Attached patch shows how this could break.
It adds an assertion that checks that the expected
PD_ALL_VISIBLE/VM_ALL_VISIBLE() conditions hold at the right point. It
also comments out FreezeMultiXactId()'s FRM_NOOP handling.
The FRM_NOOP case is really just an optimization, and shouldn't be
needed for correctness. This is amply demonstrated by running "meston
test" with the patch applied, which will pass without incident.
I can get the PD_ALL_VISIBLE assertion to fail by following this
procedure with the patch applied:
* Run a plain VACUUM to set all the pages from a table all-visible,
but not all-frozen.
* Set a breakpoint that will hit after all_visible_according_to_vm is
set to true, for an interesting blkno.
* Run VACUUM FREEZE. We need FREEZE in order to be able to hit the
relevant visibilitymap_set() call site (the one that passes
VISIBILITYMAP_ALL_FROZEN as its flags, without also passing
VISIBILITYMAP_ALL_VISIBLE).
Now all_visible_according_to_vm is set to true, but we don't have a
lock/pin on the same heap page just yet.
* Acquire several non-conflicting row locks on a row on the block in
question, so that a new multi is allocated.
* End every session whose XID is stored in our multi (commit/abort).

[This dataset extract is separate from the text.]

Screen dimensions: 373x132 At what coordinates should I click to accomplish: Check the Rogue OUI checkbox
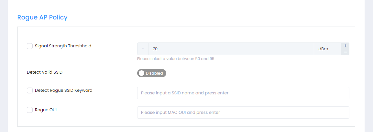(30, 110)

* Within GDB, continue from before -- observe assertion failure.
Obviously this scenario doesn't demonstrate the presence of a bug --
not quite. But it does prove that we rely on FRM_NOOP to not allow the
VM to become corrupt, which just doesn't make any sense, and can't
have been intended. At a minimum, it strongly suggests that the
current approach is very fragile.
--
Peter Geoghegan